--- Records provided ---
+ + + +

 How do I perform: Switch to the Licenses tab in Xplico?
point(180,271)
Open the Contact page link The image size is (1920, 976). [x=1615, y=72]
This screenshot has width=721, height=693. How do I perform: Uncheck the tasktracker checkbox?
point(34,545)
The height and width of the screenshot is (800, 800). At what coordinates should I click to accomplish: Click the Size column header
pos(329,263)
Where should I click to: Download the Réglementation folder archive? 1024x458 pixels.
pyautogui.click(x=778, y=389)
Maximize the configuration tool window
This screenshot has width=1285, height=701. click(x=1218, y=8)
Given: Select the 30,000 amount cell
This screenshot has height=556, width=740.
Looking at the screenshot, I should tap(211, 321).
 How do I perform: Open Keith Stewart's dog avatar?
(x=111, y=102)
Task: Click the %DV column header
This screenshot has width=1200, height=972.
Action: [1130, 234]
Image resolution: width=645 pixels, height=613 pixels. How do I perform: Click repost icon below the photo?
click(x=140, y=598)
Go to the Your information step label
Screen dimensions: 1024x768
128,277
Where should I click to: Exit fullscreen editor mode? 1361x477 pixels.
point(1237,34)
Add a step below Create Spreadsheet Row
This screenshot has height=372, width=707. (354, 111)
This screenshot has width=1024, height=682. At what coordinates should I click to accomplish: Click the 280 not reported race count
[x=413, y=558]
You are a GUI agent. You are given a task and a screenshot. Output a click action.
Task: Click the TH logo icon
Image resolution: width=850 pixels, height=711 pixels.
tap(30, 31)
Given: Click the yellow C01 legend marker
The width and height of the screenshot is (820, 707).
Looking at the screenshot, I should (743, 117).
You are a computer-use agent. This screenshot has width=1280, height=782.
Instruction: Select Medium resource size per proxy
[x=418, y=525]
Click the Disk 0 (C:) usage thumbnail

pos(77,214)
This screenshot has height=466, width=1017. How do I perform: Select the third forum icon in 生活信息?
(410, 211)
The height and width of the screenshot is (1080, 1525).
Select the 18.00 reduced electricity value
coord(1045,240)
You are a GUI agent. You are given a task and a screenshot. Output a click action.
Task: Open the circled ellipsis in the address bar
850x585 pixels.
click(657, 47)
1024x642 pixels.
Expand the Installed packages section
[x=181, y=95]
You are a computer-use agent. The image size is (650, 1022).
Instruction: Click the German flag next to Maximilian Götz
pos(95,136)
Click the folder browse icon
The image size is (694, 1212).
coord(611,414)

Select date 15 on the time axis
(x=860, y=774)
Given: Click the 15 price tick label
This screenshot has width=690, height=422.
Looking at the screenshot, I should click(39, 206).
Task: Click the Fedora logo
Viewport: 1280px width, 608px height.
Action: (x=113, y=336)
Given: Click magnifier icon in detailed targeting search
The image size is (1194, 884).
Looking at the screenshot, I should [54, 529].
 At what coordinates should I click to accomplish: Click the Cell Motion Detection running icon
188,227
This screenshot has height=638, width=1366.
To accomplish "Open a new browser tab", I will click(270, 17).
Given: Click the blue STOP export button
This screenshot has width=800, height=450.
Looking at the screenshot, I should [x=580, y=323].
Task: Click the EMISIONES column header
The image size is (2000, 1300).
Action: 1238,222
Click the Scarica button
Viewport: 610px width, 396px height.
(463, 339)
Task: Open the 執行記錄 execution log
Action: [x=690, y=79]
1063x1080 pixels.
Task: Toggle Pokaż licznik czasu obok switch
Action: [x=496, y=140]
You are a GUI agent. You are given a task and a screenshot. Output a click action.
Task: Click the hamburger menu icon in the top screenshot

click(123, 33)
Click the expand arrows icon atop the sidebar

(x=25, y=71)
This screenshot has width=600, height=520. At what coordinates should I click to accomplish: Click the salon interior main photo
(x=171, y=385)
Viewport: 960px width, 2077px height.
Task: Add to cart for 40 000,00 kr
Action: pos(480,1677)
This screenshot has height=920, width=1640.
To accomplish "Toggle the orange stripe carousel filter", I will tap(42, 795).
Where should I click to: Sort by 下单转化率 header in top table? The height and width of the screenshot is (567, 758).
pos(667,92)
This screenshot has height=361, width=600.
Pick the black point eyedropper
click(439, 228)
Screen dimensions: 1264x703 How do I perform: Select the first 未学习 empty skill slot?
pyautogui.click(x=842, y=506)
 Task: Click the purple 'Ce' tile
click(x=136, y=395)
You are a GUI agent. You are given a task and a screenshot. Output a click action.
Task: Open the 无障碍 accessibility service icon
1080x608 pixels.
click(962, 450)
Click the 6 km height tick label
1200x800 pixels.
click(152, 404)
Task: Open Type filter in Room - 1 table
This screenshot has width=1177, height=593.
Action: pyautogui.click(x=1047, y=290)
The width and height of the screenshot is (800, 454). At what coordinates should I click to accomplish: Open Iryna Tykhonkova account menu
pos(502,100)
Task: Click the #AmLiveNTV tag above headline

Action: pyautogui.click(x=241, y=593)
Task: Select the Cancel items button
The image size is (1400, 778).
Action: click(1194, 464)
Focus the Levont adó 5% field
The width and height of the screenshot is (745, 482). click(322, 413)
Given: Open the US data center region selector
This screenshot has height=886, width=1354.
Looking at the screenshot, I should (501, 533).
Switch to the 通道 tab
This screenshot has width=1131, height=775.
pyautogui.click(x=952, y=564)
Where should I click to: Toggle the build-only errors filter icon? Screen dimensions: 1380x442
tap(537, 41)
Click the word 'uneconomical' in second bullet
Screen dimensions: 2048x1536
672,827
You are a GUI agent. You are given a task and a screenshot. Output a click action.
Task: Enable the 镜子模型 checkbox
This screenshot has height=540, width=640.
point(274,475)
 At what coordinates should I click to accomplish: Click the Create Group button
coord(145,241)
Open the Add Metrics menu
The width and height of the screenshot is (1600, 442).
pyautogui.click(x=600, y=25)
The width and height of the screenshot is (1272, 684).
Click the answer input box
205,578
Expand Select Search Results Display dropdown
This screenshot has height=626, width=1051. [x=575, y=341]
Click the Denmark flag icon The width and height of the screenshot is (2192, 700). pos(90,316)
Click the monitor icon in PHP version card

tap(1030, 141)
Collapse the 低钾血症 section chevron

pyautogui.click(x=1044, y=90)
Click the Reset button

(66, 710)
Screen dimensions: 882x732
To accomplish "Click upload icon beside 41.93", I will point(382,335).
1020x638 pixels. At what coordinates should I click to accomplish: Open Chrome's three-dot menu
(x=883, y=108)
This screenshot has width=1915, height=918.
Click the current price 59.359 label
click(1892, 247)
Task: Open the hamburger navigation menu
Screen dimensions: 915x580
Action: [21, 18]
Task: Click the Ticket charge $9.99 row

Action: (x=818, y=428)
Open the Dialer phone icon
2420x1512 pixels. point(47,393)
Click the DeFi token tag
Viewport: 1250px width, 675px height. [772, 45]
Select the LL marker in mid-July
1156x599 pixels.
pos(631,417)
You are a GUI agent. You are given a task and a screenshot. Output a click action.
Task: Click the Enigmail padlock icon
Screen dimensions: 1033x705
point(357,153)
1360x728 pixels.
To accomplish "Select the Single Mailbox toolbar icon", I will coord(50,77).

+ + + +

--- What to work on ---
Copy out the data exactly as it stands, leaving nothing out.

--- Your response ---
 How do I perform: Switch to the Licenses tab in Xplico?
point(180,271)
Open the Contact page link The image size is (1920, 976). [x=1615, y=72]
This screenshot has width=721, height=693. How do I perform: Uncheck the tasktracker checkbox?
point(34,545)
The height and width of the screenshot is (800, 800). At what coordinates should I click to accomplish: Click the Size column header
pos(329,263)
Where should I click to: Download the Réglementation folder archive? 1024x458 pixels.
pyautogui.click(x=778, y=389)
Maximize the configuration tool window
This screenshot has width=1285, height=701. click(x=1218, y=8)
Given: Select the 30,000 amount cell
This screenshot has height=556, width=740.
Looking at the screenshot, I should tap(211, 321).
 How do I perform: Open Keith Stewart's dog avatar?
(x=111, y=102)
Task: Click the %DV column header
This screenshot has width=1200, height=972.
Action: [1130, 234]
Image resolution: width=645 pixels, height=613 pixels. How do I perform: Click repost icon below the photo?
click(x=140, y=598)
Go to the Your information step label
Screen dimensions: 1024x768
128,277
Where should I click to: Exit fullscreen editor mode? 1361x477 pixels.
point(1237,34)
Add a step below Create Spreadsheet Row
This screenshot has height=372, width=707. (354, 111)
This screenshot has width=1024, height=682. At what coordinates should I click to accomplish: Click the 280 not reported race count
[x=413, y=558]
You are a GUI agent. You are given a task and a screenshot. Output a click action.
Task: Click the TH logo icon
Image resolution: width=850 pixels, height=711 pixels.
tap(30, 31)
Given: Click the yellow C01 legend marker
The width and height of the screenshot is (820, 707).
Looking at the screenshot, I should (743, 117).
You are a computer-use agent. This screenshot has width=1280, height=782.
Instruction: Select Medium resource size per proxy
[x=418, y=525]
Click the Disk 0 (C:) usage thumbnail

pos(77,214)
This screenshot has height=466, width=1017. How do I perform: Select the third forum icon in 生活信息?
(410, 211)
The height and width of the screenshot is (1080, 1525).
Select the 18.00 reduced electricity value
coord(1045,240)
You are a GUI agent. You are given a task and a screenshot. Output a click action.
Task: Open the circled ellipsis in the address bar
850x585 pixels.
click(657, 47)
1024x642 pixels.
Expand the Installed packages section
[x=181, y=95]
You are a computer-use agent. The image size is (650, 1022).
Instruction: Click the German flag next to Maximilian Götz
pos(95,136)
Click the folder browse icon
The image size is (694, 1212).
coord(611,414)

Select date 15 on the time axis
(x=860, y=774)
Given: Click the 15 price tick label
This screenshot has width=690, height=422.
Looking at the screenshot, I should click(39, 206).
Task: Click the Fedora logo
Viewport: 1280px width, 608px height.
Action: (x=113, y=336)
Given: Click magnifier icon in detailed targeting search
The image size is (1194, 884).
Looking at the screenshot, I should [54, 529].
 At what coordinates should I click to accomplish: Click the Cell Motion Detection running icon
188,227
This screenshot has height=638, width=1366.
To accomplish "Open a new browser tab", I will click(270, 17).
Given: Click the blue STOP export button
This screenshot has width=800, height=450.
Looking at the screenshot, I should [x=580, y=323].
Task: Click the EMISIONES column header
The image size is (2000, 1300).
Action: 1238,222
Click the Scarica button
Viewport: 610px width, 396px height.
(463, 339)
Task: Open the 執行記錄 execution log
Action: [x=690, y=79]
1063x1080 pixels.
Task: Toggle Pokaż licznik czasu obok switch
Action: [x=496, y=140]
You are a GUI agent. You are given a task and a screenshot. Output a click action.
Task: Click the hamburger menu icon in the top screenshot

click(123, 33)
Click the expand arrows icon atop the sidebar

(x=25, y=71)
This screenshot has width=600, height=520. At what coordinates should I click to accomplish: Click the salon interior main photo
(x=171, y=385)
Viewport: 960px width, 2077px height.
Task: Add to cart for 40 000,00 kr
Action: pos(480,1677)
This screenshot has height=920, width=1640.
To accomplish "Toggle the orange stripe carousel filter", I will tap(42, 795).
Where should I click to: Sort by 下单转化率 header in top table? The height and width of the screenshot is (567, 758).
pos(667,92)
This screenshot has height=361, width=600.
Pick the black point eyedropper
click(439, 228)
Screen dimensions: 1264x703 How do I perform: Select the first 未学习 empty skill slot?
pyautogui.click(x=842, y=506)
 Task: Click the purple 'Ce' tile
click(x=136, y=395)
You are a GUI agent. You are given a task and a screenshot. Output a click action.
Task: Open the 无障碍 accessibility service icon
1080x608 pixels.
click(962, 450)
Click the 6 km height tick label
1200x800 pixels.
click(152, 404)
Task: Open Type filter in Room - 1 table
This screenshot has width=1177, height=593.
Action: pyautogui.click(x=1047, y=290)
The width and height of the screenshot is (800, 454). At what coordinates should I click to accomplish: Open Iryna Tykhonkova account menu
pos(502,100)
Task: Click the #AmLiveNTV tag above headline

Action: pyautogui.click(x=241, y=593)
Task: Select the Cancel items button
The image size is (1400, 778).
Action: click(1194, 464)
Focus the Levont adó 5% field
The width and height of the screenshot is (745, 482). click(322, 413)
Given: Open the US data center region selector
This screenshot has height=886, width=1354.
Looking at the screenshot, I should (501, 533).
Switch to the 通道 tab
This screenshot has width=1131, height=775.
pyautogui.click(x=952, y=564)
Where should I click to: Toggle the build-only errors filter icon? Screen dimensions: 1380x442
tap(537, 41)
Click the word 'uneconomical' in second bullet
Screen dimensions: 2048x1536
672,827
You are a GUI agent. You are given a task and a screenshot. Output a click action.
Task: Enable the 镜子模型 checkbox
This screenshot has height=540, width=640.
point(274,475)
 At what coordinates should I click to accomplish: Click the Create Group button
coord(145,241)
Open the Add Metrics menu
The width and height of the screenshot is (1600, 442).
pyautogui.click(x=600, y=25)
The width and height of the screenshot is (1272, 684).
Click the answer input box
205,578
Expand Select Search Results Display dropdown
This screenshot has height=626, width=1051. [x=575, y=341]
Click the Denmark flag icon The width and height of the screenshot is (2192, 700). pos(90,316)
Click the monitor icon in PHP version card

tap(1030, 141)
Collapse the 低钾血症 section chevron

pyautogui.click(x=1044, y=90)
Click the Reset button

(66, 710)
Screen dimensions: 882x732
To accomplish "Click upload icon beside 41.93", I will point(382,335).
1020x638 pixels. At what coordinates should I click to accomplish: Open Chrome's three-dot menu
(x=883, y=108)
This screenshot has width=1915, height=918.
Click the current price 59.359 label
click(1892, 247)
Task: Open the hamburger navigation menu
Screen dimensions: 915x580
Action: [21, 18]
Task: Click the Ticket charge $9.99 row

Action: (x=818, y=428)
Open the Dialer phone icon
2420x1512 pixels. point(47,393)
Click the DeFi token tag
Viewport: 1250px width, 675px height. [772, 45]
Select the LL marker in mid-July
1156x599 pixels.
pos(631,417)
You are a GUI agent. You are given a task and a screenshot. Output a click action.
Task: Click the Enigmail padlock icon
Screen dimensions: 1033x705
point(357,153)
1360x728 pixels.
To accomplish "Select the Single Mailbox toolbar icon", I will coord(50,77).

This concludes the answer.